**Activity:** Starting with the first line below, reproduce each line exactly until you have included the one bearing "Task: Expand the new tab options chevron".

(Dataset records)
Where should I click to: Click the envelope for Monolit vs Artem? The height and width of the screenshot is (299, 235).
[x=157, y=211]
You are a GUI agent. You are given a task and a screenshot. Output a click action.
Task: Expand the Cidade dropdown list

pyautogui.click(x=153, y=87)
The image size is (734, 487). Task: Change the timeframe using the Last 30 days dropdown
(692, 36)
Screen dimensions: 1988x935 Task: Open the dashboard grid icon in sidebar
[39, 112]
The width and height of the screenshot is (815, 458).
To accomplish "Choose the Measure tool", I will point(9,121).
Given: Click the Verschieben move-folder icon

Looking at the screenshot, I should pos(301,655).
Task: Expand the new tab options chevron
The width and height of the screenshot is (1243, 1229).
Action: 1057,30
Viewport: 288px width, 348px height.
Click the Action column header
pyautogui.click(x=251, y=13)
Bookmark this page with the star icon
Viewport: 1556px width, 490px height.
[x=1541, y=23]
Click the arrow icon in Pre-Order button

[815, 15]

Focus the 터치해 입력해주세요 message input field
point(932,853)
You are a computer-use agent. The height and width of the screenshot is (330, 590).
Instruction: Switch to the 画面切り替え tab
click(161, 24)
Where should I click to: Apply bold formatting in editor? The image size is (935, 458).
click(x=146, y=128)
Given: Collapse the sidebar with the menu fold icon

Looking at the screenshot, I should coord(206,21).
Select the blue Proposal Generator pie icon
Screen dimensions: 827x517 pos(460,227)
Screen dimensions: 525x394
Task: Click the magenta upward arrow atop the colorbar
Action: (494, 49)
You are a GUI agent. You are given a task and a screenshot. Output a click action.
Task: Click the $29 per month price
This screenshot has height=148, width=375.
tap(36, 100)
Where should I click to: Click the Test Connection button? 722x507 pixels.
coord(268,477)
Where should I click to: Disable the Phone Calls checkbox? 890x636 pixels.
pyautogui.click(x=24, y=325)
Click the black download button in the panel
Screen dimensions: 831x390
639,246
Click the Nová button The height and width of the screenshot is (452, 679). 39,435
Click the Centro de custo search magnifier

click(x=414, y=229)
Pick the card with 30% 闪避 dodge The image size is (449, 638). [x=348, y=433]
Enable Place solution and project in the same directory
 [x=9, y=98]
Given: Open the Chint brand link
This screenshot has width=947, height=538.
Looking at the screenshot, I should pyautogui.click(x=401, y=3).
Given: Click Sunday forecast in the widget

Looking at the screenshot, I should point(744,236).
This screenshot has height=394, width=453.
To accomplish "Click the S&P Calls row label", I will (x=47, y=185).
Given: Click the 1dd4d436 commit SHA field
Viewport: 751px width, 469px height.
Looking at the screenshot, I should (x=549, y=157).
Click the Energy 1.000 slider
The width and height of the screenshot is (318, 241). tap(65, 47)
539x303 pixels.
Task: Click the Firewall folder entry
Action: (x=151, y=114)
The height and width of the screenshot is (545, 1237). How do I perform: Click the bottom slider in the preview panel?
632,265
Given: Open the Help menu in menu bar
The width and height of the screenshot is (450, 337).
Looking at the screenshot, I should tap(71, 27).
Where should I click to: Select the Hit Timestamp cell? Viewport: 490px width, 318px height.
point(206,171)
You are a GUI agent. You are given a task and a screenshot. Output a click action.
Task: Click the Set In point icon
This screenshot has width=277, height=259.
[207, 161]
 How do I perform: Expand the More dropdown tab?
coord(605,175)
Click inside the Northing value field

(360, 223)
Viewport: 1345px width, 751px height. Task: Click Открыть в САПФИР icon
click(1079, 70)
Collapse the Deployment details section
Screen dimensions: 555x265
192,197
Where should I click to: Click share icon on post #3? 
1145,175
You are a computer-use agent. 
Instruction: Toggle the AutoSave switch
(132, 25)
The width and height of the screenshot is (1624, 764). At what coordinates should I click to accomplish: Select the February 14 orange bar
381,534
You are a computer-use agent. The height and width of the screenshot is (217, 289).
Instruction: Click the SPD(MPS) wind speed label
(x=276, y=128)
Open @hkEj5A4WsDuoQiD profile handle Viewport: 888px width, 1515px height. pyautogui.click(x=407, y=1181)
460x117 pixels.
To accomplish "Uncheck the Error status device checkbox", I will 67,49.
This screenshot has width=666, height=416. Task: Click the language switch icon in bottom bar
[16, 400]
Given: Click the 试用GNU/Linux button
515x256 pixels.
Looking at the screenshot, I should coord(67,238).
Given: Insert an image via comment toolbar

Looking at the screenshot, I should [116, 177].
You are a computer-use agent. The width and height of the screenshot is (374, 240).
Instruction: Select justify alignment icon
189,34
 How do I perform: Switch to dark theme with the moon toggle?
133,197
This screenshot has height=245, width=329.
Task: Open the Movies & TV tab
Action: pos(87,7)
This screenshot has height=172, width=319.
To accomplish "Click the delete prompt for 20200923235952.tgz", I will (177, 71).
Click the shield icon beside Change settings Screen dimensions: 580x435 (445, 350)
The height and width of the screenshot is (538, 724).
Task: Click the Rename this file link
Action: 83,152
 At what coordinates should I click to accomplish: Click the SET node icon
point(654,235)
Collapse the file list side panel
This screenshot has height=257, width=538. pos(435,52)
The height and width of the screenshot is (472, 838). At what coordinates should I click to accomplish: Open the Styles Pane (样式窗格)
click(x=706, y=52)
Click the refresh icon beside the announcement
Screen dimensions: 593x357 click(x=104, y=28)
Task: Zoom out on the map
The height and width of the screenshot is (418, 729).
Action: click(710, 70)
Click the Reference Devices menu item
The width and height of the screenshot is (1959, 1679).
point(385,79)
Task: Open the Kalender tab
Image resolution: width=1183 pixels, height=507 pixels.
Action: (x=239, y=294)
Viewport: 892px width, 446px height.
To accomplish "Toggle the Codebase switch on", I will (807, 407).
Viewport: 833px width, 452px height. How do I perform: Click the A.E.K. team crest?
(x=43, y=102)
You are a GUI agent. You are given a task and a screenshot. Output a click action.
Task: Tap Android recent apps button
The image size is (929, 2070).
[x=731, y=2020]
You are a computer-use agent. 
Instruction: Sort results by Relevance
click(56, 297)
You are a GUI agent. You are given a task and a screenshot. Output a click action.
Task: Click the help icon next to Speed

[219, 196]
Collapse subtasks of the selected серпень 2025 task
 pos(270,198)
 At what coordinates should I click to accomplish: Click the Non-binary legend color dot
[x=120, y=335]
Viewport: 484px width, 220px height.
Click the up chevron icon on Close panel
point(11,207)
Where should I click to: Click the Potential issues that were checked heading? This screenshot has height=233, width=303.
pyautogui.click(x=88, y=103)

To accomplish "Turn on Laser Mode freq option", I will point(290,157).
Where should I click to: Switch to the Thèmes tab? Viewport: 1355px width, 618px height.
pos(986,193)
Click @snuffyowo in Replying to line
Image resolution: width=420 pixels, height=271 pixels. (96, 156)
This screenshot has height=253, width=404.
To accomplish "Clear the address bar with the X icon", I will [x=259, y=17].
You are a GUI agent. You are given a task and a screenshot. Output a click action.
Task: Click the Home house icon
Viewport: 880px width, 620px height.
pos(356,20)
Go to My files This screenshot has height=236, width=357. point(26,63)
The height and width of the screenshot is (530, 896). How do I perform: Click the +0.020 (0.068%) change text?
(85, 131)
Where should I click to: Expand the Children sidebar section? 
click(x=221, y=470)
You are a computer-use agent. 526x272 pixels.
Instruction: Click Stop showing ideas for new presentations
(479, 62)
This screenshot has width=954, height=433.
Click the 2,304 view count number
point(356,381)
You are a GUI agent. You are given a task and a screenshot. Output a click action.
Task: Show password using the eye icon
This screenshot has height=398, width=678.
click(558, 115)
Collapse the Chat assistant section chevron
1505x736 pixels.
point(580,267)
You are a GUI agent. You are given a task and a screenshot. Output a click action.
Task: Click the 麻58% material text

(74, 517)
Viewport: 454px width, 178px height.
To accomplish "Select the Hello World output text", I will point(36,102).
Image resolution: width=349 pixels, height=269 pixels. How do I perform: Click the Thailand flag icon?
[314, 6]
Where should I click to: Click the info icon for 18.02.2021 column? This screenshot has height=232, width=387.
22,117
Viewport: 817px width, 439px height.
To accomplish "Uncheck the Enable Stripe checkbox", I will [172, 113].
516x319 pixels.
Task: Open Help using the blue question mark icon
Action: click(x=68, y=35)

**Output of the exercise:**
Where should I click to: Click the envelope for Monolit vs Artem? The height and width of the screenshot is (299, 235).
[x=157, y=211]
You are a GUI agent. You are given a task and a screenshot. Output a click action.
Task: Expand the Cidade dropdown list

pyautogui.click(x=153, y=87)
The image size is (734, 487). Task: Change the timeframe using the Last 30 days dropdown
(692, 36)
Screen dimensions: 1988x935 Task: Open the dashboard grid icon in sidebar
[39, 112]
The width and height of the screenshot is (815, 458).
To accomplish "Choose the Measure tool", I will point(9,121).
Given: Click the Verschieben move-folder icon

Looking at the screenshot, I should pos(301,655).
Task: Expand the new tab options chevron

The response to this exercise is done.